Ambassador Linares said the meeting with Ambassador Shava had also focused on how the two countries could update and strengthen bilateral relations.
They also discussed the links between Zimbabwe and Cuba as well as the diplomatic relations that span decades.
“It was very pleasant and I thanked the Minister for receiving us and for all the support that Zimbabwe has given us in all these years that we have suffered the economic blockade.
“And for us, it’s very important to thank Zimbabwe,” said Ambassador Linares.
She highlighted the collaboration between Zimbabwe and Cuba in the health and education sectors which she said was bearing fruit.
“We have 16 Cuban members of the medical brigade in Zimbabwe. They are working not only in Harare but also in other provinces of the country. We have four lecturers at Bindura University (of Science Education).

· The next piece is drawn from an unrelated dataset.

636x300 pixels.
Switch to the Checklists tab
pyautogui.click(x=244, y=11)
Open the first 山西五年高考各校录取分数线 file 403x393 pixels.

“But everything that can be done in order to strengthen the cooperation and having more medical personnel in Zimbabwe can be done, and it is possible, and it will be an environment that will help both countries.”
Ambassador Shava expressed gratitude that President Diaz-Canel had assigned VP Valdes to pay an official visit to Zimbabwe from today until January 27.
“I am most gratified that relations between our two sister countries are excellent. Zimbabwe holds your revolutionary and principled leadership in high esteem and cherishes the strong bonds of friendship that were sealed during the struggle for Zimbabwe’s liberation and have endured to this day.”
“I am pleased that since the 1980s, Cuba has made a big contribution towards the development of Zimbabwe’s education and health sectors and continues to have a big footprint on these sectors’ human resources and skills development in a way which no other country has done.
“Thousands of teachers were trained and continue to receive training in science from Cuban professors at Bindura University of Science Education,” he said.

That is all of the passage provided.